#### LISTED ENTRIES
○ ○ ○ ○

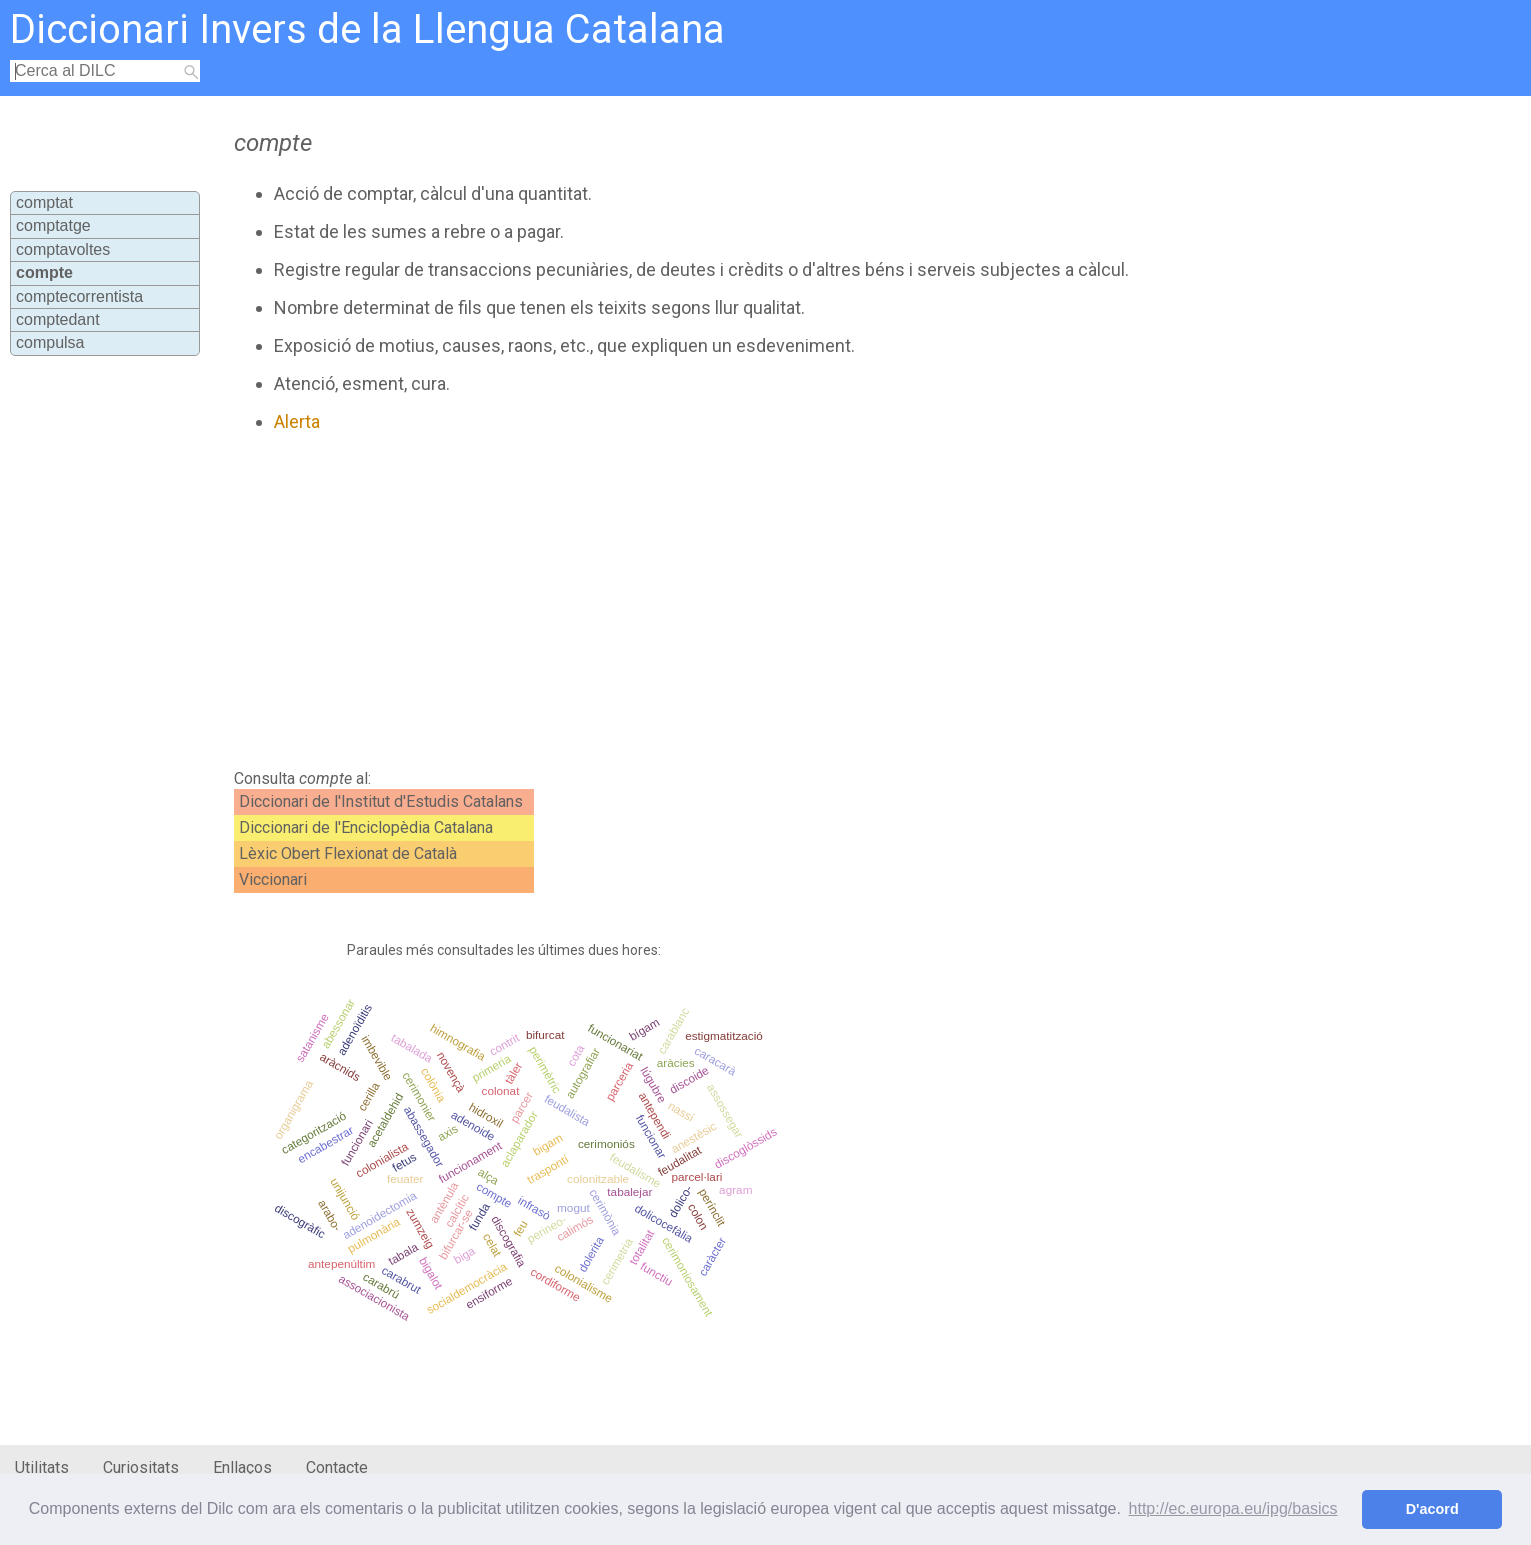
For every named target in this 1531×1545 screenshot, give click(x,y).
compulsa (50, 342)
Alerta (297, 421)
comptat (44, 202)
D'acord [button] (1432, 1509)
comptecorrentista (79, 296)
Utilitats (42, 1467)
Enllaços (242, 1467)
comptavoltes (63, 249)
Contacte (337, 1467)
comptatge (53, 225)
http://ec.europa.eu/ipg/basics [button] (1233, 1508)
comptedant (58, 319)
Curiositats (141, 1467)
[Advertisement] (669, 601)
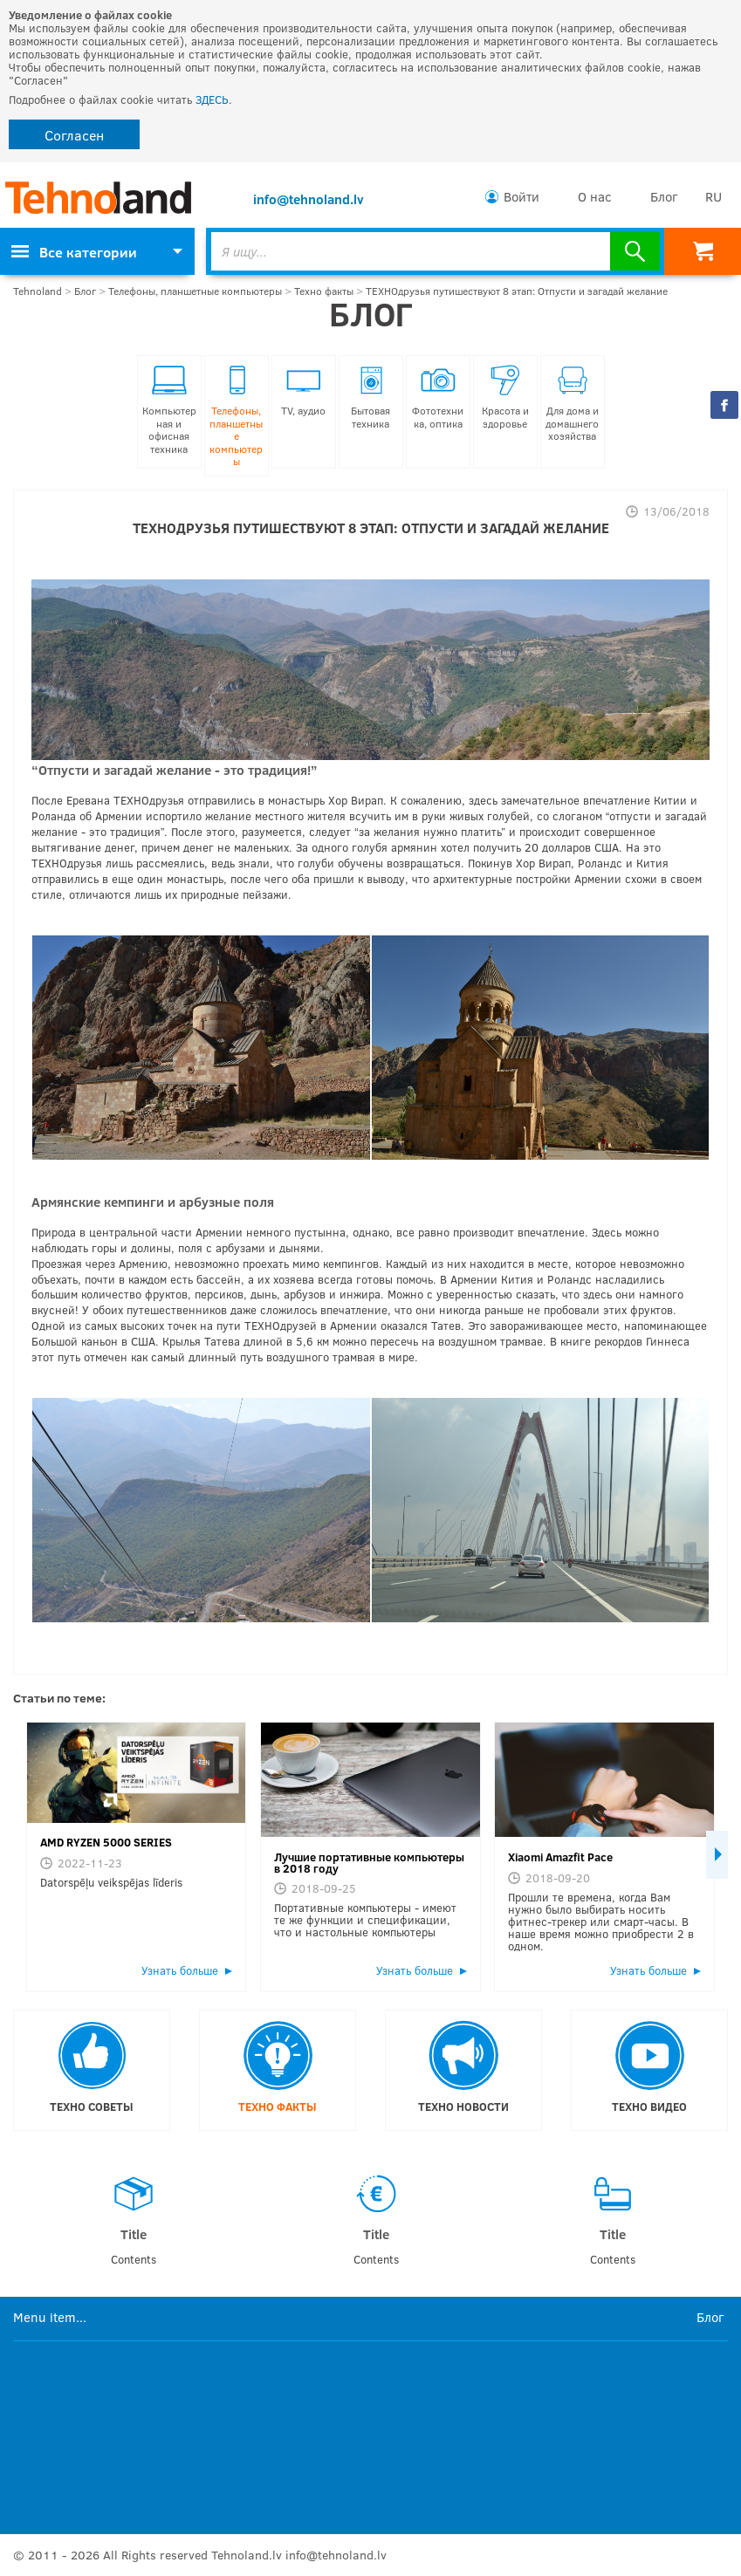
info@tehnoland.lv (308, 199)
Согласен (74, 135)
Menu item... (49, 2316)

○ ○ ○ ○

#### REQUIREMENTS
Rewrite the records from the line with "Alerta (297, 421)" through the end, changing "Contacte" to "Contact" and keeping everything else the same. Leave the pictures out of your answer.

#### FINAL ANSWER
Alerta (297, 421)
comptat (44, 202)
D'acord [button] (1432, 1509)
comptecorrentista (79, 296)
Utilitats (42, 1467)
Enllaços (242, 1467)
comptavoltes (63, 249)
Contact (337, 1467)
comptatge (53, 225)
http://ec.europa.eu/ipg/basics [button] (1233, 1508)
comptedant (58, 319)
Curiositats (141, 1467)
[Advertisement] (669, 601)
info@tehnoland.lv (308, 199)
Согласен (74, 135)
Menu item... (49, 2316)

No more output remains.